Flexicurity - ein Unwort, das die gegensätzlichen Positionen treffend beschreibt: die Forderung der Wirtschaft nach flexibel Arbeitenden und das Bedürfnis nach Sicherheit bei den Werktätigen. Flexicurity lautet deshalb auch der Titel des Pakets, das im Parlament beschlossen wurde und in großen Teilen ab 1. Jänner in Kraft getreten ist.

Die etwa 70.000 freien Dienstnehmer erbringen auf Basis eigens verhandelter Verträge dem Arbeitgeber eine Leistung. Anders als andere Selbständige sind sie bei den Gebietskrankenkassen versichert. Nun sind sie zusätzlich arbeitslosenversichert, wobei die betriebliche Vorsorge und die Insolvenzentgeltsicherung inkludiert sind. Ab dem vierten Tag gibt es Krankengeld und ein einkommensabhängiges Wochengeld.

Sozialpartner zufrieden
Die verhandelnden Sozialpartner sind mit dem Mehr an sozialer Absicherung für atypisch Beschäftigte zufrieden. Wirtschaft und Arbeitsmarkt seien gleichermaßen begünstigt, befindet Wirtschaftskammer-präsident Christoph Leitl: "Damit wird es künftig leichter, sozial abgesichert zwischen unselbständiger und selbständiger Beschäftigung zu wechseln."

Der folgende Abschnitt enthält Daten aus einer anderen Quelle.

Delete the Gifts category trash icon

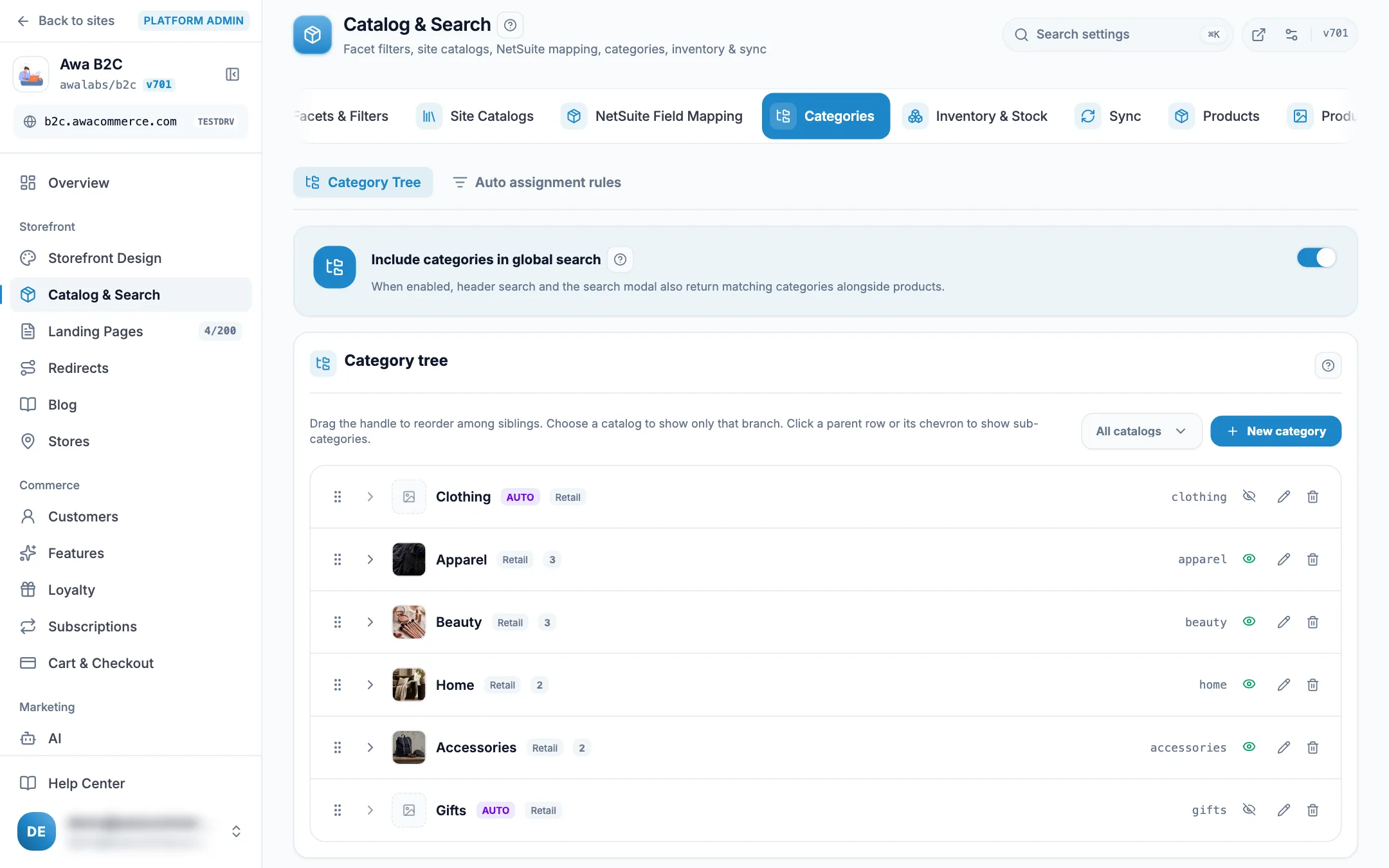[1312, 810]
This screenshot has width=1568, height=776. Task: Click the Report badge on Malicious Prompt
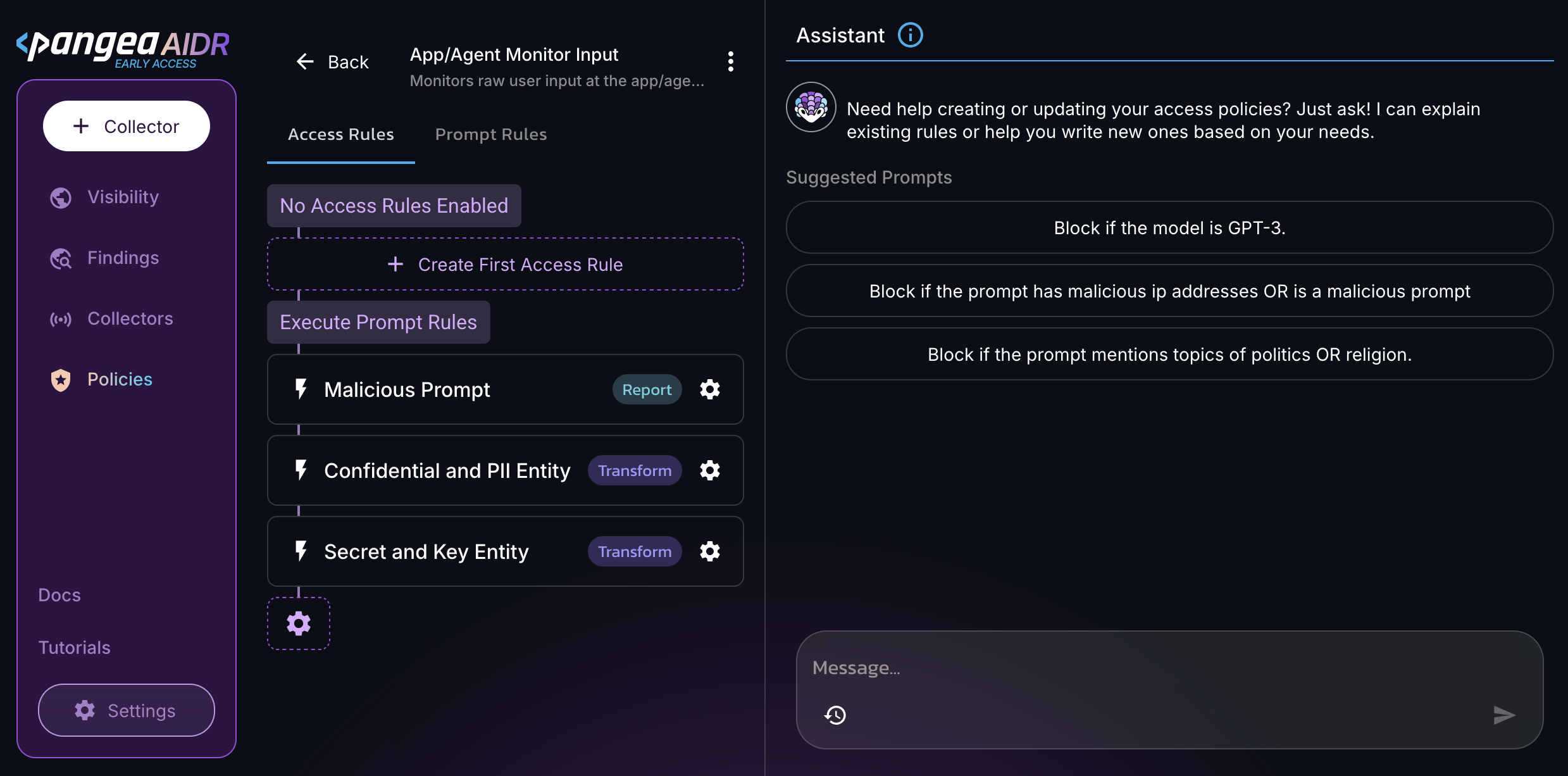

Die ÖGB-Bundesfrauenvorsitzende Renate Csörgits begrüßt vor allem die Einführung des Wochengeldes: "Ein wesentlicher Fortschritt, der die Abhängigkeit der Betroffenen vom Partnereinkommen verringert." Sie schränkt allerdings zugleich ein: "Mit dem Flexicurity-Paket ist zwar die sozialrechtliche Absicherung gelungen, eine arbeitsrechtliche fehlt allerdings nach wie vor."

Findet Ausweichbewegung statt
Andreas Riesenfelder, der als Leiter des L&R Sozialforschungsinstituts atypische Arbeit erforscht, gibt außerdem zu bedenken: "Die Einführung der freien Dienstnehmer 1996 brachte nicht nur die Integration einiger ins Sozialversicherungssystem. Sie löste andere aus Standardarbeitsverhältnissen heraus." Wegen der Mehrkosten könnte wieder eine Ausweichbewegung stattfinden, von freien Dienstnehmern zu neuen Selbständigen.

Andrea Schober von der GPA gibt sich deshalb kämpferisch: "Unser Ziel ist es, Atypische wieder in den regulären Arbeitsmarkt einzugliedern." Die größte Einzelgewerkschaft setzt sich weiterhin für "faire Stundenhonorare" ein und geht gerichtlich gegen Umgehungsverträge vor.